My previous experiences and some preliminary studies of the relevant technical literature allowed me to identify several reasons for which the current state of the database theory seemed unsatisfactory and required further research. These reasons included: insufficient formalism of data semantics, misinterpretation of NULL values, inconsistencies in the concept of the universal relation, certain ambiguities in domain definition, and inadequate representation of facts and constraints.
The commonly accepted ’sequentiality’ principle in most of the current system design methodologies imposes strong restrictions on the processes that a target system is composed of. They must be algorithmic and must not be interrupted during execution; neither may they have any parallel subprocesses as their own components. This principle can no longer be considered acceptable. In very many existing systems multiple processors perform many concurrent actions that can interact with each other.
The overconcentration on data models is another disadvantage of the majority of system design methods. Many techniques pay little (or no) attention to process definition. They assume that the model of the Real World consists only of data elements and relationships among them. However, the way the processes are related to each other (in terms of precedence relation) may have considerable impact on the data model.
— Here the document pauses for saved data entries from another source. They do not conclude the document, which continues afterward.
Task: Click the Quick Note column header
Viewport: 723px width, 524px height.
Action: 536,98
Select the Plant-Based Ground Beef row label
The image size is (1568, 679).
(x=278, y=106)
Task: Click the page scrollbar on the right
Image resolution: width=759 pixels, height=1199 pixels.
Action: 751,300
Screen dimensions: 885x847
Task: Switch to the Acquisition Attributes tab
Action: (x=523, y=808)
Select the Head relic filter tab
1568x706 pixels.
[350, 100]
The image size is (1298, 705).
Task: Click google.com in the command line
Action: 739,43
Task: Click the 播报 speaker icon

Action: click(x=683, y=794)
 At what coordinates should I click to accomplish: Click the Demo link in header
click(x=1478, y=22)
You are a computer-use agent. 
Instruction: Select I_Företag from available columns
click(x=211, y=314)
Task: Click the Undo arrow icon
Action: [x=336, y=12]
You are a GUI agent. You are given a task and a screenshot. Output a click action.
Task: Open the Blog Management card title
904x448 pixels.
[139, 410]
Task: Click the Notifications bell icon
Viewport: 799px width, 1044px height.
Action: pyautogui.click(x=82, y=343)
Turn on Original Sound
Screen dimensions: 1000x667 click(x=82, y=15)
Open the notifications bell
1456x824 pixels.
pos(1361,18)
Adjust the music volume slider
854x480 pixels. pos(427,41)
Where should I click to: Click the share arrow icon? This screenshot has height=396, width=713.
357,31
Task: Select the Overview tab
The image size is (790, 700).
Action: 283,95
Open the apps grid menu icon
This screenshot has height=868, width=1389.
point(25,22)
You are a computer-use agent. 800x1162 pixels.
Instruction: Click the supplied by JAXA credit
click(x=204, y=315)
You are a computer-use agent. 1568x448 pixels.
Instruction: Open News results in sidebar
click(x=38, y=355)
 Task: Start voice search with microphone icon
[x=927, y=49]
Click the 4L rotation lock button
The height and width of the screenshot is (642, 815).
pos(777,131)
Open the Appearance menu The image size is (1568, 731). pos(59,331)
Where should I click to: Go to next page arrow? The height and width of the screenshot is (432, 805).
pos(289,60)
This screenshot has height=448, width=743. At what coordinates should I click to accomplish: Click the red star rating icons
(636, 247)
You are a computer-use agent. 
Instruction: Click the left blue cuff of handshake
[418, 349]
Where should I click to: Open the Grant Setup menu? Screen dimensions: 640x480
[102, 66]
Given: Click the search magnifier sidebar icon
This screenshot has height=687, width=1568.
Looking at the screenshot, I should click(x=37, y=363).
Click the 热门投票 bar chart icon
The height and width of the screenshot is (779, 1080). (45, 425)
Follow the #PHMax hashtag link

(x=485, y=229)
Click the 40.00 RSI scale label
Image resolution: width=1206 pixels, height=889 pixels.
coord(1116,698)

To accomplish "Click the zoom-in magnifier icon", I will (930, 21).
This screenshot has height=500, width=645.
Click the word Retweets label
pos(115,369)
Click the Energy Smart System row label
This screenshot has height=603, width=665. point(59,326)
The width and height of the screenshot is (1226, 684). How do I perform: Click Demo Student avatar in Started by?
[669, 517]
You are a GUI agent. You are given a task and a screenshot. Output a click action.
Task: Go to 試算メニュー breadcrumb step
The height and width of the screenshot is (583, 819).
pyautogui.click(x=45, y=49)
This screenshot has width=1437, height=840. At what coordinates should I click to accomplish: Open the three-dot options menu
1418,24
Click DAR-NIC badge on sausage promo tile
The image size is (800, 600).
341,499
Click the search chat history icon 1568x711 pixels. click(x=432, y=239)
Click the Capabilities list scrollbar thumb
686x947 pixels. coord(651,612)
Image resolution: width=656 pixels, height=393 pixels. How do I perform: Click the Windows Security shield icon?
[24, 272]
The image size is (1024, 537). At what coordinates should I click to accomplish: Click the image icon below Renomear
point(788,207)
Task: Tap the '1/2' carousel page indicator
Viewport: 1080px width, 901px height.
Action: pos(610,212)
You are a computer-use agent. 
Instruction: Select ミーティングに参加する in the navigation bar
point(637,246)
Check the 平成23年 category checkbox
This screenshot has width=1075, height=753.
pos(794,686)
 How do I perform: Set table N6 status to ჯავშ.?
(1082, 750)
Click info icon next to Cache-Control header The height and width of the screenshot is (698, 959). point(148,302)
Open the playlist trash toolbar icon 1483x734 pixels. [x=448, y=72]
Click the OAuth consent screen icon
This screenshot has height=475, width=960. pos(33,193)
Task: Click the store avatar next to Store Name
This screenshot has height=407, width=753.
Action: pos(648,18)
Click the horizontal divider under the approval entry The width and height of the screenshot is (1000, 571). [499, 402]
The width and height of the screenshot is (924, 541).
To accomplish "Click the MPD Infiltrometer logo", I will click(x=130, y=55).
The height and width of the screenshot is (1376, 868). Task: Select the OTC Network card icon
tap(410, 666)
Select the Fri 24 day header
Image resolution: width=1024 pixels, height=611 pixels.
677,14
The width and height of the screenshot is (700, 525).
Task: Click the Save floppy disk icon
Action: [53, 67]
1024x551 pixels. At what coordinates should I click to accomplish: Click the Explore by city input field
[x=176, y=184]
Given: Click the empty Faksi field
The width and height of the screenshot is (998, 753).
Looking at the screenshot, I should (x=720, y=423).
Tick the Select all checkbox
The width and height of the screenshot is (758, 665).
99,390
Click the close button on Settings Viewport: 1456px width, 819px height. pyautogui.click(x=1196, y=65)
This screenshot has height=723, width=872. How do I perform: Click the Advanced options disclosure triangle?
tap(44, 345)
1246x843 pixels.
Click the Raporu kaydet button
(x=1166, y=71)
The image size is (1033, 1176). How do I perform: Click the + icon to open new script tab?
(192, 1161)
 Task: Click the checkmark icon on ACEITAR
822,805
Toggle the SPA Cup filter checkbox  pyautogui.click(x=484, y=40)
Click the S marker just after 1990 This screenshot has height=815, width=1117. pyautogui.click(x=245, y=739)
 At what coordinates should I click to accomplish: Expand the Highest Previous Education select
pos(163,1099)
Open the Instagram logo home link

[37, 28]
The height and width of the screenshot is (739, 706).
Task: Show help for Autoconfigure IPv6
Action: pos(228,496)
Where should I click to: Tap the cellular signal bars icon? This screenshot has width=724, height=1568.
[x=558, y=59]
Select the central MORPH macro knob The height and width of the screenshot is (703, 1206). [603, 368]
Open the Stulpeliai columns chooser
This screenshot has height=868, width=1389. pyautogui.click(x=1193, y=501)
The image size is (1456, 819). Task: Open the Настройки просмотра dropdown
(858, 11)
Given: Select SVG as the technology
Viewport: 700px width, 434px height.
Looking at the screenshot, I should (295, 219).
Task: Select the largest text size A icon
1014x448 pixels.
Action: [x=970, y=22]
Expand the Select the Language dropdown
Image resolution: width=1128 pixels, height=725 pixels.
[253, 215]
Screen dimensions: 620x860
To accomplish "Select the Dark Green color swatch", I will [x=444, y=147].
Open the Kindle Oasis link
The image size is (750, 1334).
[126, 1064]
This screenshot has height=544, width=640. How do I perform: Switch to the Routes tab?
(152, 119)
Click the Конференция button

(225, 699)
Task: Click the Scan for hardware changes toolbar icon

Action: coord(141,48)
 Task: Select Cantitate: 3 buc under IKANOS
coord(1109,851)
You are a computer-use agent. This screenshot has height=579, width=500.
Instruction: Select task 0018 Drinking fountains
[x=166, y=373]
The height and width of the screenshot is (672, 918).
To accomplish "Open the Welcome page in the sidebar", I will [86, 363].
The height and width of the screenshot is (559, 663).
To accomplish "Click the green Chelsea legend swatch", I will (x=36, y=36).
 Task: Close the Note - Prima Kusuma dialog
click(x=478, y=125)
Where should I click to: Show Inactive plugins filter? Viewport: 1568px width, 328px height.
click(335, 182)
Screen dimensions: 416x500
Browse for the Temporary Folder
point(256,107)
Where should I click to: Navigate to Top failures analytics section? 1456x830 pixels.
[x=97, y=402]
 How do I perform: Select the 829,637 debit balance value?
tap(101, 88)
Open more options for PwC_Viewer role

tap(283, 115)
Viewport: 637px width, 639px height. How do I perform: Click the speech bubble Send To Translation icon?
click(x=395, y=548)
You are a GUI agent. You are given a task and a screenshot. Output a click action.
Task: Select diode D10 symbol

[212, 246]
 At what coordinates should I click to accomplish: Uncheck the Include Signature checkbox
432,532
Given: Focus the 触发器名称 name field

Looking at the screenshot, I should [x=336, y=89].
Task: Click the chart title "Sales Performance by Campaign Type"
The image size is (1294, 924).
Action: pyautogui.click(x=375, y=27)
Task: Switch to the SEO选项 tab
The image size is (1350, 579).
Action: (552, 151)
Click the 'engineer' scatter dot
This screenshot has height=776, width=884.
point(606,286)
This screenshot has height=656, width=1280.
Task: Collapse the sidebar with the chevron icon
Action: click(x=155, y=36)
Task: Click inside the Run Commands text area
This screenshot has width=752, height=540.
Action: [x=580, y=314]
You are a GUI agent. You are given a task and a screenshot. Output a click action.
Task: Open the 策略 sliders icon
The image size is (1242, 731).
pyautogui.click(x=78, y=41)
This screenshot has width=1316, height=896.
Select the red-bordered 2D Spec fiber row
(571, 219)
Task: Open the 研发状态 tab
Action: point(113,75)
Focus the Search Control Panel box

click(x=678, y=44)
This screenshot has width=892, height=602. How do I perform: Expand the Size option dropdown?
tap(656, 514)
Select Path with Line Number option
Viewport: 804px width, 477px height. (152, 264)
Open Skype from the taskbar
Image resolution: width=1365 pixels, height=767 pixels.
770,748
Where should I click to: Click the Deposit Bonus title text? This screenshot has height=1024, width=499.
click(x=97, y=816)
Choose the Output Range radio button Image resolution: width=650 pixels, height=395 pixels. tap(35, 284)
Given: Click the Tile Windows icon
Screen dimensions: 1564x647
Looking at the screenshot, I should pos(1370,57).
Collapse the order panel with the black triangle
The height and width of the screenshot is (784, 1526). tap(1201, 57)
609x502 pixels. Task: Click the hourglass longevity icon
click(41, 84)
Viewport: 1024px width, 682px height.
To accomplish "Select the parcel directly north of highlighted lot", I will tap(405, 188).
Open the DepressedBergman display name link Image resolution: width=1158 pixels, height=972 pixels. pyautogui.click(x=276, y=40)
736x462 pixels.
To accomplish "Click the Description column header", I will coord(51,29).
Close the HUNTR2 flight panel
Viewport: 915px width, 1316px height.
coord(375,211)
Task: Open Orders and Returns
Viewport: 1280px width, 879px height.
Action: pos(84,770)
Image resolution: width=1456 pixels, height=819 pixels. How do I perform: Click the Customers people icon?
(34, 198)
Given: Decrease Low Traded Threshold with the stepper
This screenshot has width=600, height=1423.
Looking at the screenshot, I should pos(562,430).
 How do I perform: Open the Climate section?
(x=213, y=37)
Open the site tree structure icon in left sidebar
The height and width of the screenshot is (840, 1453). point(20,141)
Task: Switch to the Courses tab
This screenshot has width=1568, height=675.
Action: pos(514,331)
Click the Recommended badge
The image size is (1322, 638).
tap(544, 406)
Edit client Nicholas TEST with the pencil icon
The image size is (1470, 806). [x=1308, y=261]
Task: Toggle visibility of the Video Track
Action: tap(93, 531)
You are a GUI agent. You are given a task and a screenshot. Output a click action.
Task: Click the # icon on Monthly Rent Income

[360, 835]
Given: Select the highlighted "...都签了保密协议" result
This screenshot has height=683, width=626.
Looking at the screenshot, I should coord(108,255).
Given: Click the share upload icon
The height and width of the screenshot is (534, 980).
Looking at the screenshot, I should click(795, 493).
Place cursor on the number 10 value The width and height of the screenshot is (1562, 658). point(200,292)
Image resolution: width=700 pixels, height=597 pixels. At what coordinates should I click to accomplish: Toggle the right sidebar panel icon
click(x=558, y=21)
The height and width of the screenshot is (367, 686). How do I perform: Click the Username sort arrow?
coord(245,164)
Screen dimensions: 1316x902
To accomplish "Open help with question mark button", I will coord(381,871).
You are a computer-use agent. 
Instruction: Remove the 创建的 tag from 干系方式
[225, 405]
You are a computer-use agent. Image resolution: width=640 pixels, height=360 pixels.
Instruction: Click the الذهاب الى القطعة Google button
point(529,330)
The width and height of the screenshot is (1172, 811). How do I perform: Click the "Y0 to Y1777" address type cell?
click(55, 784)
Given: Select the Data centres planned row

It has been assumed that the Real World is discretisable, i.e. it may be modelled by a structure of objects. The word object is to be interpreted in a wide sense so it can mean anything within the boundaries of this part of the Real World that is to be represented in the target system. An object may then denote a fact or a physical or abstract entity, or relationships between any of these, or relationships between relationships, or even a still more complex structure.
The fundamental hypothesis was formulated stating the necessity of considering the three aspects of modelling - syntax, semantics and behaviour, and these to be considered integrally.
A syntactic representation of an object within a target system is called a construct A construct which cannot be decomposed further (either syntactically or semantically) is defined to be an atom. Any construct is a result of the following production rules: construct ::= atom I function construct; function ::= atom I construct. This syntax forms a sentential notation.
The sentential notation allows for extensive use of denotational semantics. The meaning of a construct may be defined as a function mapping from a set of syntactic constructs to the appropriate semantic domains; these in turn appear to be sets of functions since a construct may have a meaning in more than one class of objects. Because of its functional form the meaning of a construct may be derived from the meaning of its components.
The issue of system behaviour needed further investigation and a revision of the conventional model of computing. The sequentiality principle has been rejected, concurrency being regarded as a natural property of processes. A postulate has been formulated that any potential parallelism should be constructively used for data/process design and that the process structure would affect the data model. An important distinction has been made between a process declaration - considered as a form of data or an abstraction of knowledge - and a process application that corresponds to a physical action performed by a processor, according to a specific process declaration. In principle, a process may be applied to any construct - including its own representation - and it is a matter of semantics to state whether or not it is sensible to do so. The process application mechanism has been explained in terms of formal systems theory by introducing an abstract machine with two input and two output types of channels.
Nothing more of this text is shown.